The loneliness measurement method used in the current study allows for investigation of the various aspects of PSI, ranging from loneliness in intimate relationships through loneliness in more casual social networks to the lack of a sense of belonging to a larger group or community. Interestingly, we did not observe between-group differences in the Intimate Others score, even though FAs were less often involved in marital-like relationships compared to the other groups (and particularly NAs). A single relationship status has been previously linked in young Polish adults with increased romantic and family loneliness (Adamczyk, 2016). Furthermore, it has been shown that emotional loneliness in young adults is linked only with the presence of a romantic partner, but not with the presence of a non-romantic close other (e.g., close friend), nor general social network size characteristics (Green et al., 2001).
On the other hand, the overall size of the social network (but neither the presence of a partner or close other) was shown to be significantly negatively correlated with social, but not emotional, loneliness in young adults (Green et al., 2001).

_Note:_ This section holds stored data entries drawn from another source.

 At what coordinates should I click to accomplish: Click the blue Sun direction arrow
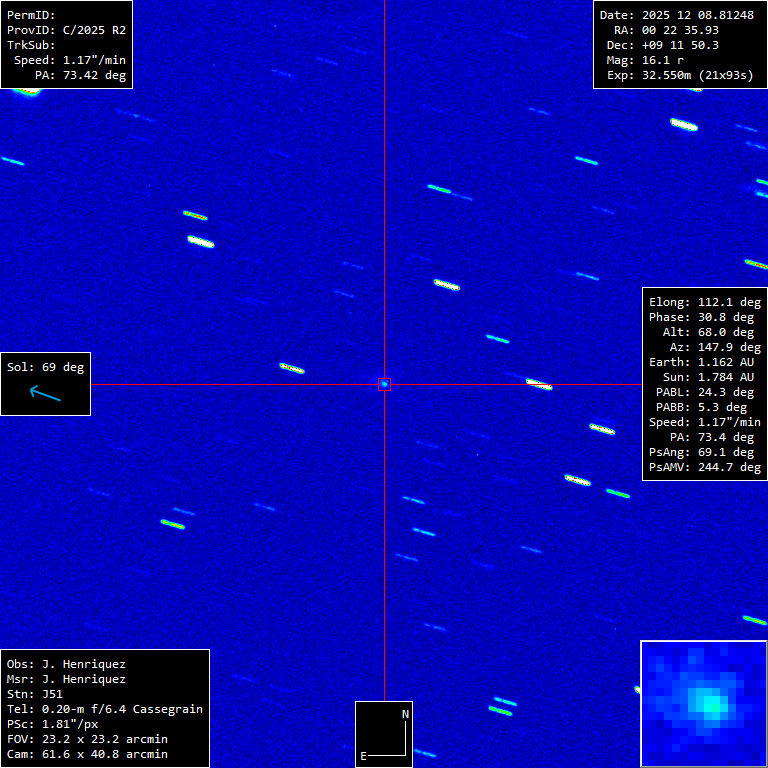[45, 394]
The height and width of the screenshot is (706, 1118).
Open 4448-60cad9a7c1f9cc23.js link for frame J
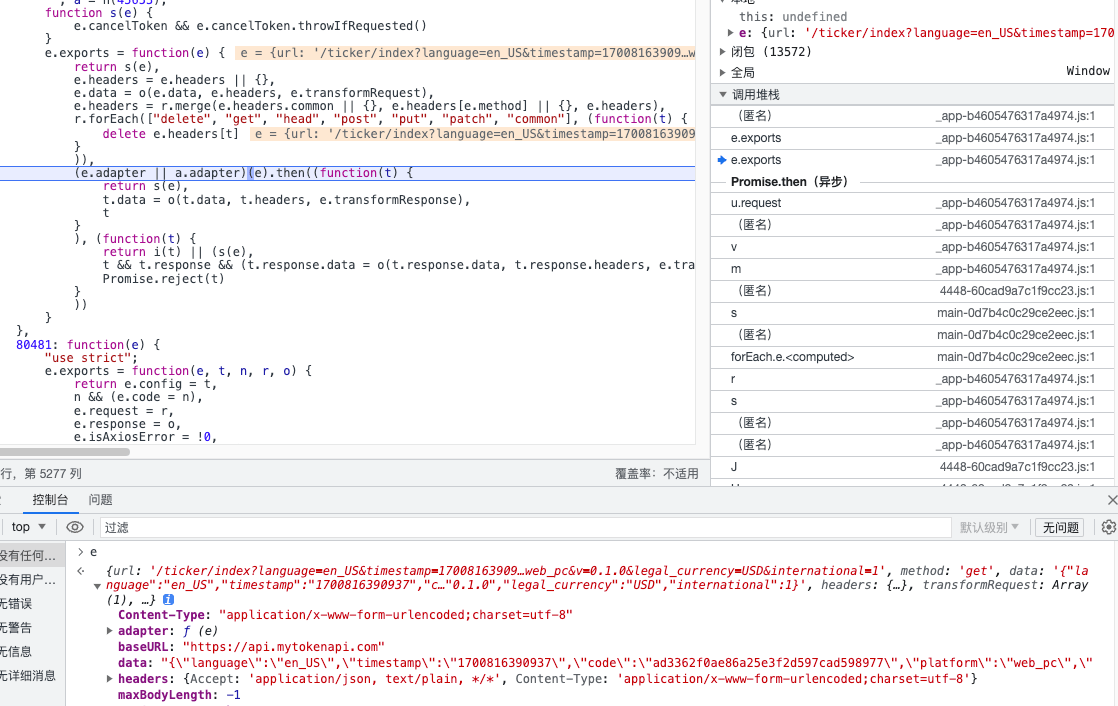[1017, 467]
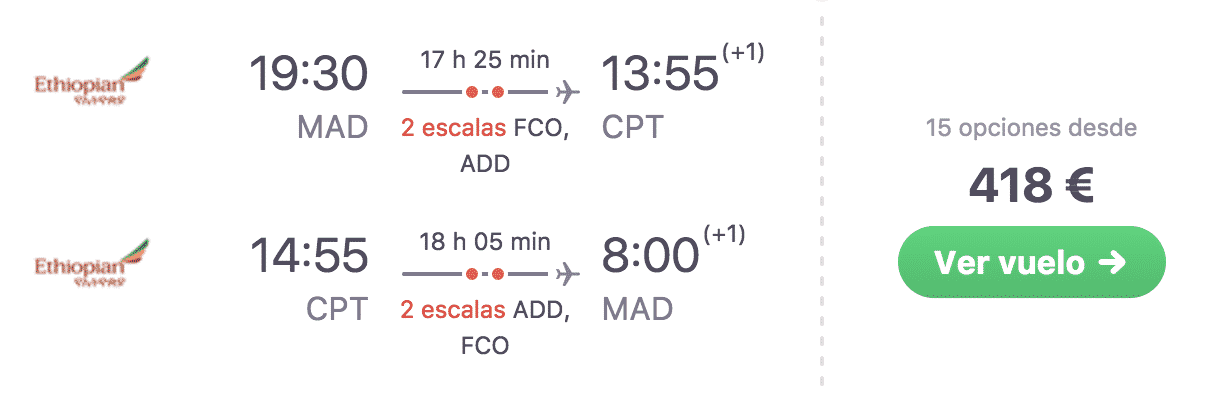
Task: Click the 15 opciones desde text
Action: tap(1031, 128)
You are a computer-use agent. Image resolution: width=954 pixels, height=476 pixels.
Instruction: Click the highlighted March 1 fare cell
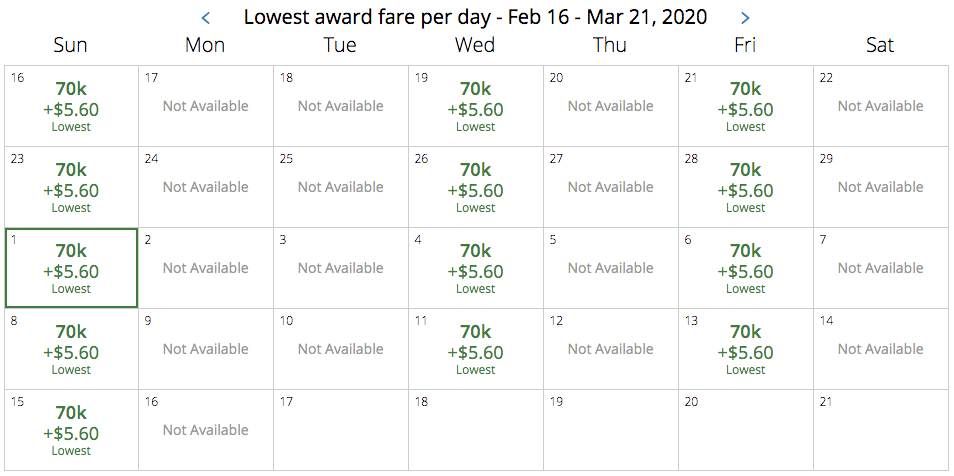coord(71,268)
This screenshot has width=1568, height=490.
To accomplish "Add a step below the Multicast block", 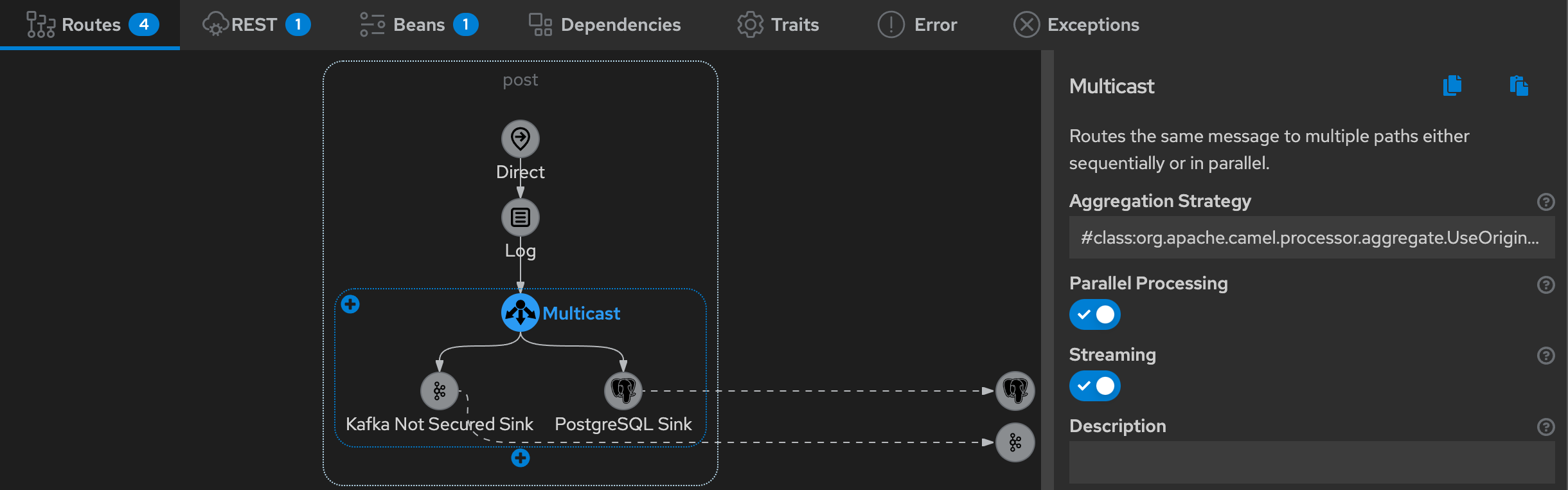I will (x=520, y=458).
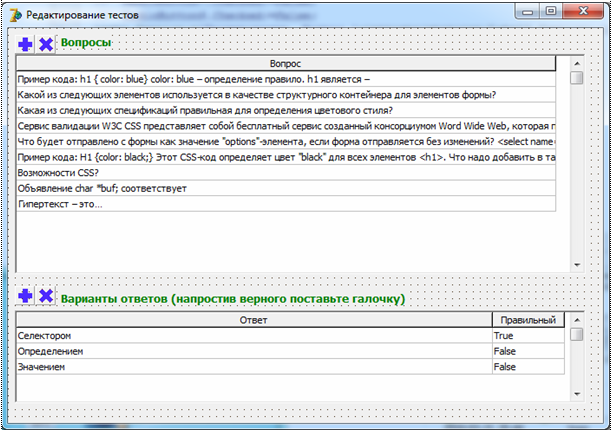Close the Редактирование тестов window
This screenshot has height=430, width=614.
click(x=585, y=14)
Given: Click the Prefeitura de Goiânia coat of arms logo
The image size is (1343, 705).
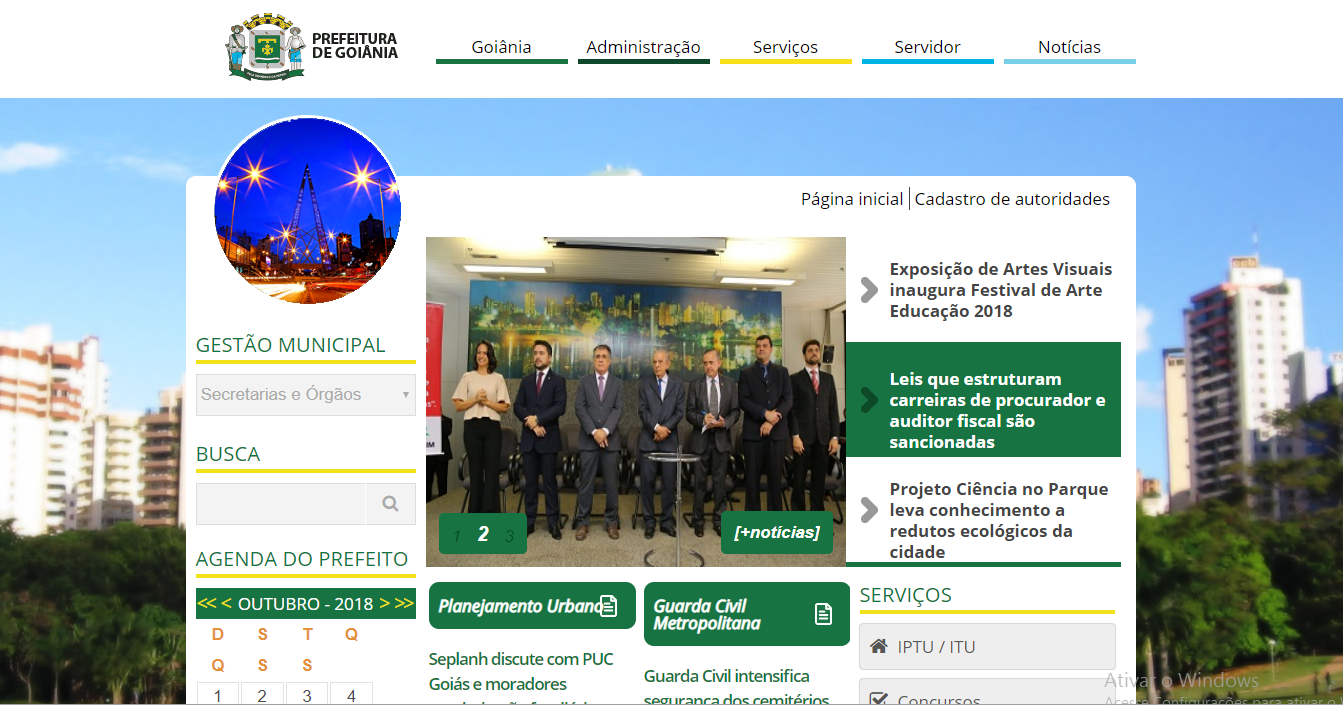Looking at the screenshot, I should pos(265,44).
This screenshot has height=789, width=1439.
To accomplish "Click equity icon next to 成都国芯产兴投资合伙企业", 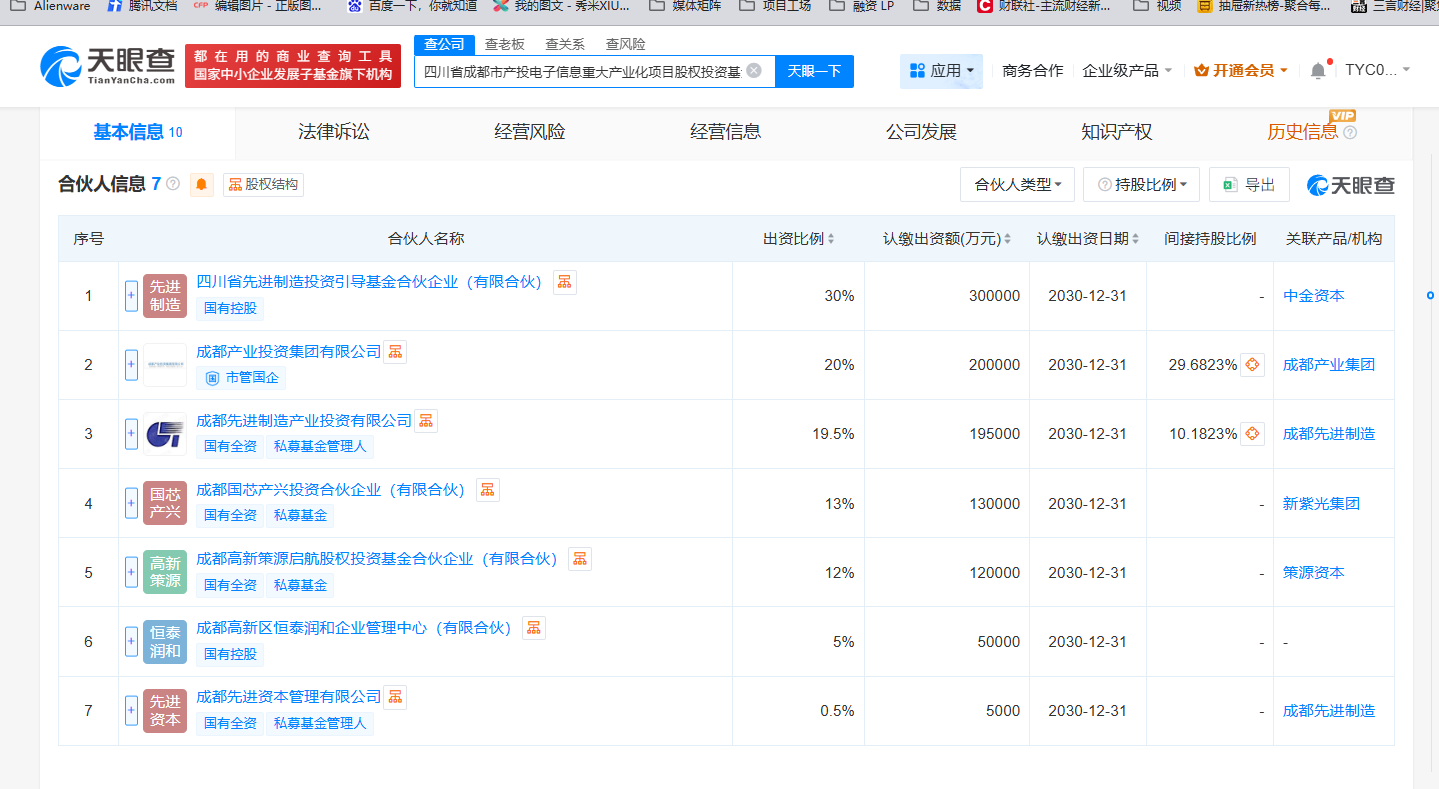I will pos(487,490).
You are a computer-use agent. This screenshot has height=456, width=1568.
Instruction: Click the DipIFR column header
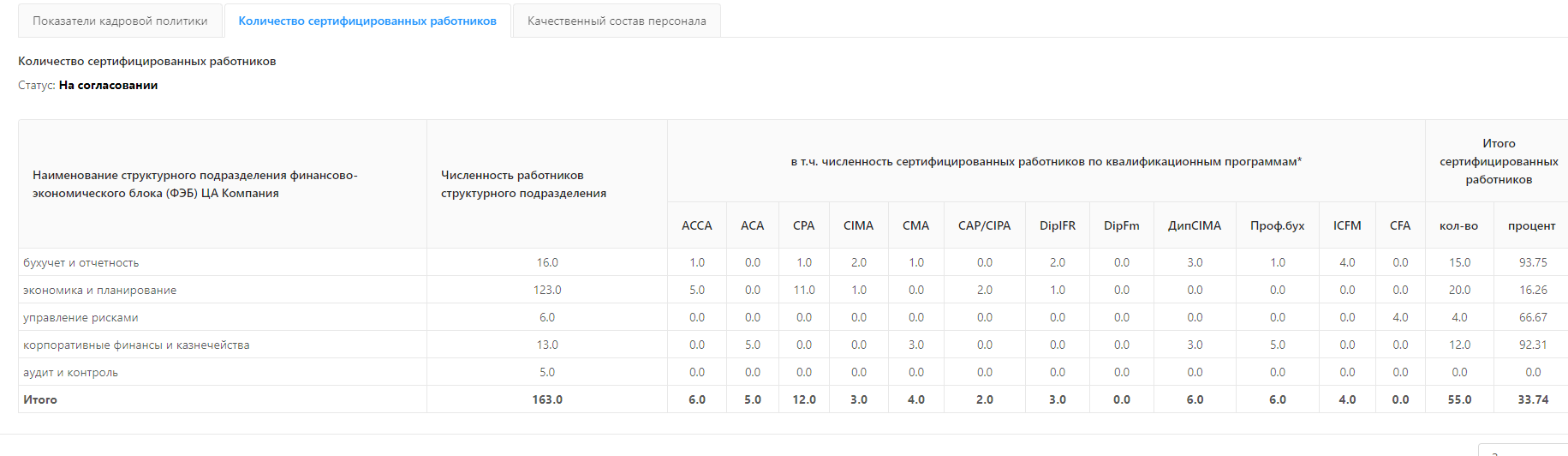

Thus, the pattern of the between-group findings for the remaining loneliness subscales (lower levels of loneliness associated with more casual social relationships and a general sense of belonging to community in FAs compared to NAs) was congruent with the findings from the objective social networks measurement (increased overall network size, more contacts from further family, academic and church-based networks in FAs compared to NAs). Furthermore, a Polish study on 19–25 year old young adults also found that the effects of remaining single on romantic loneliness are mediated by perceived social support from family, with high support from the family mitigating the negative impact of prolonged single status on romantic loneliness (Adamczyk, 2016). Thus, it is plausible that the effects of an increased likelihood of not being in a marital-like relationship may have been mitigated by larger support networks in FAs. Furthermore, this effect may have suppressed the between-group differences in the overall loneliness score in the current study.
Religious Attendance, Loneliness and the COVID-19 Pandemic
Finally, additional evidence that the effects of religious attendance on loneliness and mental well-being cannot be fully explained by worship-related social groups comes from our longitudinal examination. In spite of our hypothesis (H5), we observed that PSI increased while mental well-being decreased over a one-year follow-up time in our participants, and neither of these effects were moderated by religious attendance. As religious ceremonies were among the very few exceptions for public gatherings that were not prohibited in Poland since the start of the COVID-19 restrictions, these findings suggest that being able to participate in social gatherings during worship practices did not translate into decreased loneliness in the religious attenders who completed follow-up in the current study.